1. If a stock on which an option is sold rises before option expiration, the fund may buy back the option at a loss, but the stock has risen by an identical amount. The fund keeps the option premium, but the fund's cash drops. The Net Asset Value (NAV) of the fund has risen by the amount of the premium. Compare it to a home owner before the housing bust. He had a valuable asset but he may have been cash poor.

If the fund pays a distribution in this situation, it will be designated a return of capital. Any time a fund pays a distribution that exceeds income, it's a return of capital.

An alternative for the fund in the above situation is to let the matching stock be called away. The fund keeps the premium, doesn't have to buy the option back, and sells the stock. It may be a gain or a loss, depending on the stock's basis. The original option sale, however, either increases the gain or softens the loss somewhat. Thus it helps the NAV a bit. The stock sale increases the fund's cash. If the fund pays a distribution from this cash it MAY be a return of capital.

Funds usually will buy the option back rather than let the stock go. The effect on NAV is the same either way but buying the option back can make the fund cash poor with an unrealized gain on the stock. Letting the stock go may result in a realized gain.

2. If the stock drops before option expiration, the NAV drops, but the premium from the expired option softens the loss to NAV. There is a short-term capital gain on the option to pay the distribution with. This is classified as income, which is taxable to investors. Since we all like to avoid tax, the fund may sell one of its holdings at a loss to cancel the option gain for tax purposes. The NAV is the same in either case, but a distribution from a stock loss would be a return of capital. A good fund manager will plan for this loss, because stocks are frequently volatile. Please remember the stock would have fallen regardless of the option sale.

A return of capital is tax deferred. Any such distribution will lower your basis in the fund. You'll pay the tax when you sell.

Any closed end fund that regularly pays distributions, whether or not it sells options, may have to make distributions in falling markets. If they're using dividends, it's not a return of capital. Otherwise it is a return of capital - the bad kind - where assets are being sold off to pay cash to investors. Will this ever apply to buy-write funds? It could, and the only way to know is to examine annual reports or 10-K filings with the Securities and Exchange Commission. Even then, I don't think the fund has to classify the nature of its return of capital. I for one do not closely examine all the number crunching and the footnotes in annual reports or 10-K filings.

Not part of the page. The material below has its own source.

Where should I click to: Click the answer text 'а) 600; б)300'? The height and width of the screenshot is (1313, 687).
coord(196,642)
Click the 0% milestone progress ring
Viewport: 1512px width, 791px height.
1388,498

To summarize, option premium always adds cash to a fund's portfolio. To avoid tax to investors, a fund might sell a stock at a loss to avoid a taxable distribution. This would be a return of capital. If a distribution is made from an unrealized gain on a stock, this may also be a return of capital.

The NAV is the only way I know to judge the health of a closed end fund. Since the net asset value of any fund goes up and down, there is uncertainty knowing just how a buy-write fund is doing. If this bothers you, then buy-write funds might not belong in your portfolio. You must be able to sleep at night. To graph the NAV of a fund, put an "X" before and after the symbol. So ETB becomes XETBX. And JPZ becomes XJPZX. With Yahoo charts (and perhaps other web sites), you can compare the fund's NAV with its actual price over any time period.

Disclosure: I have no positions in any stocks mentioned, and no plans to initiate any positions within the next 72 hours.

Additional disclosure: I own one buy-write fund and I occasionally sell options against my own stocks.